TABLE OF CONTENTS
A Guide to the William T. Austin Narrative, 1835
William Tennant Austin, soldier and civil servant of the Republic of Texas, was born on January 30, 1809, in Bridgeport, Connecticut, the son of Susan (Rogers) and John Punderson Austin. He began working at the age of eleven and by seventeen was established as a merchant. In 1826 he married Joana Thomas. He was the brother of John Austinqv of Brazoria. In October 1830, at the age of twenty-two, he arrived at that town on the schooner Nelson with his wife and daughter. His wife was, according to Archibald Austin, "a very pretty little woman" and "a very agreeable acquisition to the Society of Texas." On December 12 Stephen F. Austin had located land on Buffalo Bayou for William, who had established a mercantile trade before the end of the month. In 1832 William was wounded in the battle of Velasco, and in 1833 his wife, child, and brother all died in a cholera epidemic. Later that year the Brazos River flooded and washed away his store.
At Harrisburg on June 4, 1835, William Austin, along with William B. Travis, signed a document protesting the Mexican enforcement of customs duties and other restrictions at Anahuac and pledged himself to overthrow Mexican authority there. As an early member of the so-called war party, he joined William H. Whartonqv and several other citizens of the Columbia District on July 25, 1835, in calling for a general convention of all Texans. On August 15 he was appointed secretary of a meeting at Columbia, at the mouth of the Brazos, which established a committee of safety for the district and on August 20 called for a General Consultation. When Mexican general Martín Perfecto de Cosqv and 400 soldiers landed at Copano to suppress resistance to Antonio López de Santa Anna's Centralist government, Austin and Branch T. Archer called for volunteers to resist him with force. On October 2, 1835, Austin and nine other volunteers, including James W. Fannin, Jr., George Sutherland, and Archer, left Columbia to reinforce the Texan insurrectionists at Gonzales, thus becoming part of the nucleus of the army with which Gen. Stephen F. Austin and Col. Edward Burleson besieged Bexar that fall and winter. On October 12 General Austin commissioned William Austin a colonel and appointed him as one of his two aides-de-camp, the other being Peter W. Grayson. When Stephen Austin left the army to become the spokesman for the Texan cause in Washington, D.C., William Austin continued his duties as aide to the new commander, Edward Burleson. In their official reports on the storming of Bexar, both Burleson and adjutant general Francis W. Johnson commended Austin; Burleson observed to Governor Henry Smith that Austin's "conduct on this and every other occasion, merits my warmest praise." On March 14, 1836, Sam Houston appointed Austin his aide-de-camp with the rank of major and ordered him to Columbia to requisition artillery and horses for the army.
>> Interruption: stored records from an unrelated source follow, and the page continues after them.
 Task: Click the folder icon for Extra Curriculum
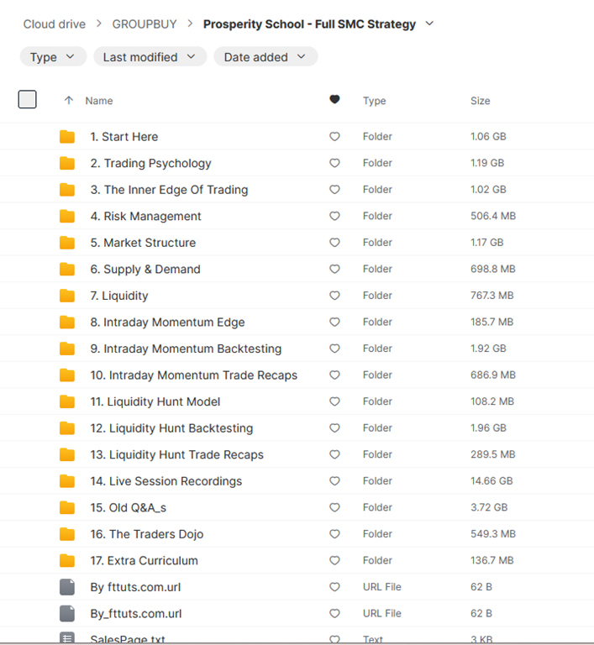67,560
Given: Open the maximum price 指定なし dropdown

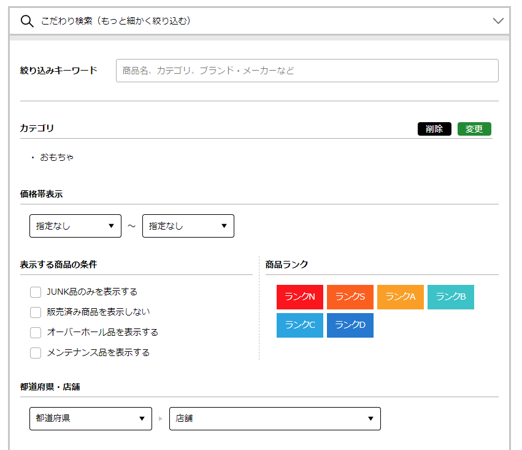Looking at the screenshot, I should 188,226.
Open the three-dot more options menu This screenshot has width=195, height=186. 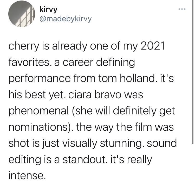(182, 9)
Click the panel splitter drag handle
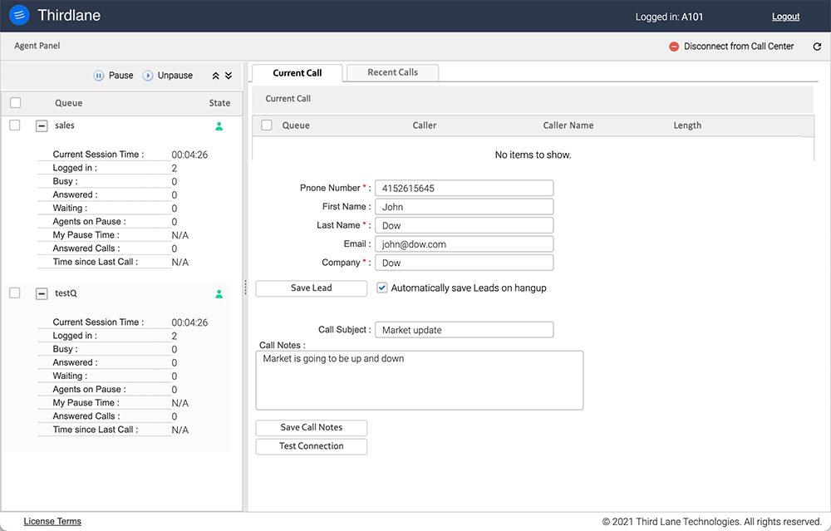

After the war Austin, who had married Elizabeth Bertrand on January 25, 1836, returned to his Brazoria County plantation. There in 1837 he was elected clerk of the Brazoria county court and, on January 21, 1838, was appointed collector of revenue for the port of Velasco. In 1840 he was a resident of Brazoria County, but by 1848 he had moved to Washington-on-the-Brazos, where he was once again a merchant. In 1854 he was in Galveston as a commission merchant and cotton factor. During the Civil War Austin served as Confederate marshal for East Texas and was appointed a brigadier general of state troops. He was a Democrat, a Mason, and an Episcopalian. He died at Galveston on February 25, 1874.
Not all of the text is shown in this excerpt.